Representing Charts as Text for Language Models: An In-Depth Study of Question Answering for Bar Charts.
Published in IEEE VIS 2024, 2024
Recommended citation: Victor S. Bursztyn, Jane Hoffswell, Eunyee Koh, and Shunan Guo, "HRepresenting Charts as Text for Language Models: An In-Depth Study of Question Answering for Bar Charts," 2024 IEEE Visualization and Visual Analytics (VIS), St. Pete Beach, FL, USA, 2024, pp. 266-270, doi: 10.1109/VIS55277.2024.00061. https://ieeexplore.ieee.org/abstract/document/10771151
Machine Learning models for chart-grounded Q&A (CQA) often treat charts as images, but performing CQA on pixel values has proven challenging. We thus investigate a resource overlooked by current ML-based approaches: the declarative documents describing how charts should visually encode data (i.e., chart specifications).

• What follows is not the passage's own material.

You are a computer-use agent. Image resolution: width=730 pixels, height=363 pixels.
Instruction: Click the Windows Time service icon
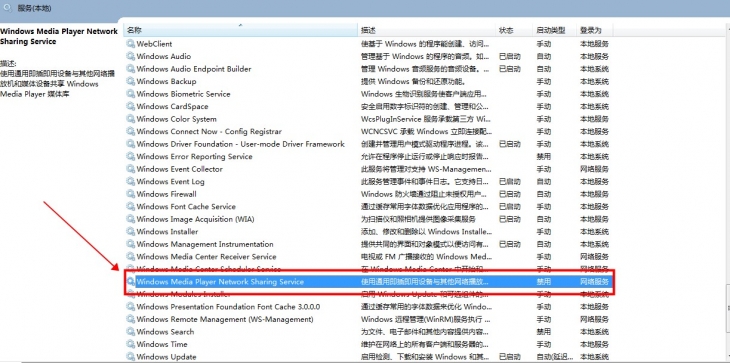(x=130, y=344)
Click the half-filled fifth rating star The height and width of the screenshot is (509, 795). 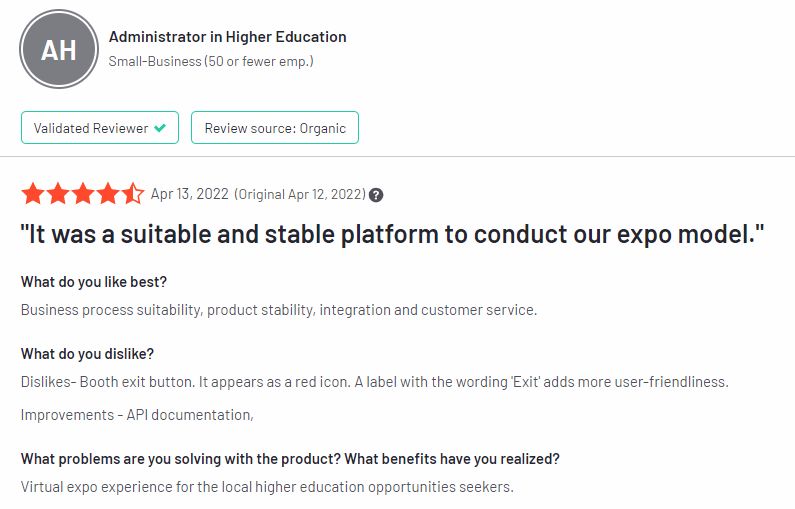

In this work, we use chart specifications to enhance language models (LMs) for chart-reading tasks, such that the resulting system can robustly understand language for CQA. Through a case study with 359 bar charts, we test novel fine tuning schemes on both GPT-3 and T5 using a new dataset curated for two CQA tasks: question-answering and visual explanation generation. Our text-only approaches strongly outperform vision-based GPT-4 on explanation generation (99% vs. 63% accuracy), and show promising results for question-answering (57–67% accuracy). Through in-depth experiments, we also show that our text-only approaches are mostly robust to natural language variation.